Then Quevedo metric can be computed as follows

$$\begin{aligned} g= & {} \varphi ^*(G)=\bigg (E^c\frac{\partial \phi }{\partial E^c}\bigg )\bigg (\eta _{ab}\delta ^{bc}\frac{\partial ^2\phi }{\partial E^c\partial E^d}dE^adE^d\bigg ),\nonumber \\ \end{aligned}$$

(23)

The above equation can also be written as

$$\begin{aligned} g^Q= & {} (ST+N^2\mu ) \begin{pmatrix} -M_{SS} &{} 0 \\ 0 &{} M_{N^2N^2} \end{pmatrix} , \end{aligned}$$

(24)

The scalar curvature of Quevedo metric may be calculated as

$$\begin{aligned} R = \frac{A_2}{B_2}, \end{aligned}$$

(25)

where \(A_2\) and \(B_2\) are given as

$$\begin{aligned} A_2= & {} 768(2^\frac{1}{4})(3^\frac{5}{6})\pi ^\frac{7}{3}S^\frac{-2}{3\delta }\Gamma ^\frac{10}{3\delta }\left( 108\pi ^\frac{4}{3} S^\frac{2}{3\delta }\Gamma ^\frac{4}{3\delta }\right. \\&\left. \times (-744-3487\delta +4824\delta ^2)\right. \\&\left. +22(3^\frac{1}{3})S^\frac{2}{\delta }(2406-7529\delta +5304\delta ^2)\right. \\&\left. -81(3^\frac{1}{3})\pi ^2\Gamma ^\frac{2}{\delta } \left( -5310-1037\delta \right. \right. \\&\left. \left. +8088\delta ^2+(3\pi )^\frac{2}{3}S^\frac{4}{3\delta }\Gamma ^\frac{2}{3\delta }\right. \right. \\&\times \left. \left. \left( -3550-237741\delta +321624\delta ^2\right) \right) \right) ,\\ B_2= & {} 35(77S^\frac{2}{3\delta }-57(3^\frac{1}{3})\pi ^\frac{2}{3}\Gamma ^\frac{2}{3\delta })^2 (S^\frac{2}{3\delta }\\&+3(3^\frac{1}{3})\pi ^\frac{2}{3}\Gamma ^\frac{2}{3\delta })^3 (3(3^\frac{1}{3})\pi ^\frac{2}{3}\Gamma ^\frac{2}{3\delta }(-2 \\&+3\delta )+S^\frac{2}{3\delta }(-8+6\delta )^2. \end{aligned}$$

Fig. 10

The scalar curvature with respect to entropy for the framework of Quevedo metric by taking \(N=3,~\Gamma =1,~ l_p=1\) and \(k=1\)
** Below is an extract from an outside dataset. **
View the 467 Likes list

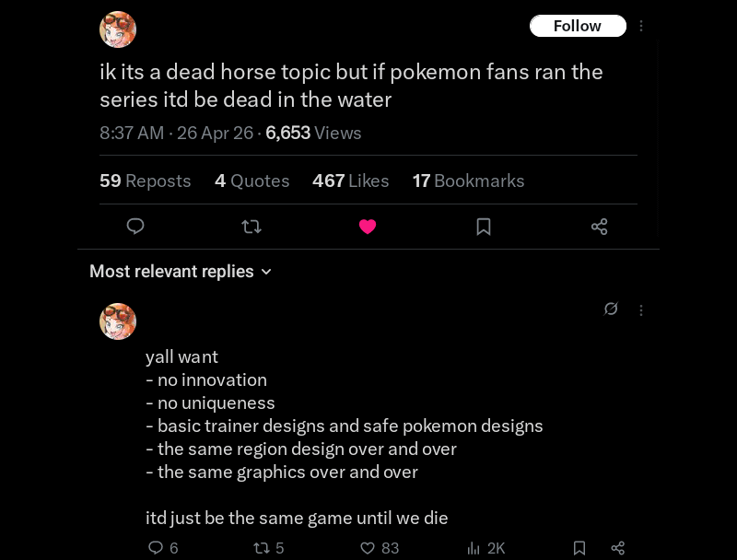point(351,181)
The scalar curvature of Quevedo metric diverges at two different points \(S\approx 3.5\) and \(S\approx 10\). The divergence point \(S\approx 10\) coincides with the zero of \(C_{N^2}\). The following results are shown in Fig. 10.

• \(R_Q<0\) at \(S=0\).

• \(R_Q=0\) in \((0,2]\cup [12,14]\).

• \(R_Q>0\) in (2, 12).

All the results obtained by graphical evaluation are consistent with our study.

4 Conclusions

This work has been devoted to discuss the thermodynamics and thermodynamic geometries of five-dimensional Schwarzschild-AdS black hole in \(AdS_5 \times S^5\) spacetime in correspondence with AdS/CFT in which we have treated cosmological constant \(\Lambda \) as N (which represents supersymmetric Yang–Mills theory’s number of colors at finite temperature for \({\mathcal {N}}=4\)). We have computed basic thermodynamic parameters in terms of S and \(N^2\) replacing the geometric parameters r and L.

• We have found the relationship between Hawking temperature and entropy. It is observed that temperature has a minimal value which implies that temperature is not a monotonic function.

• We have evaluated Gibbs free energy G associated with Hawking temperature T to find out that it changes its sign in correlation with Hawking–Page transition point. Also, Gibbs free energy has shown stable behavior of BH globally.

• We have examined the behavior of chemical potential \(\mu \) which remains negative with respect to BH thermodynamics’s stable branch. Although this potential may be positive in the unstable branch.

• Chemical potential with respect to entropy shows positive behavior versus small values of S and it changes sign at \(S=8.75\) and becomes negative.

• The behavior of chemical potential with respect to temperature was investigated. Chemical potential gets zero value at the Hawking–Page temperature.

• With a constant entropy S, we have observed the behavior of chemical potential with respect to N. The chemical potential is maximum at 2.9 and decreases as N increases.

• We have also worked out the heat capacities with fixed number of colors N and with fixed chemical potential \(\mu \). The former diverges when BH experience minimum value of temperature while the later was seen to be decreasing with the increase in S.

• We have analyzed the thermodynamic geometries of Weinhold, Ruppeiner and Quevedo metric. It is suggested that all these geometries show repulsive/attractive forces on the particles at different phases of entropy. We have concluded from the interpretation of curvature scalars of all these metrics that identified divergence points for Weinhold, Ruppeiner and Quevedo metric scalar curvatures are comparable to heat capacity divergence points.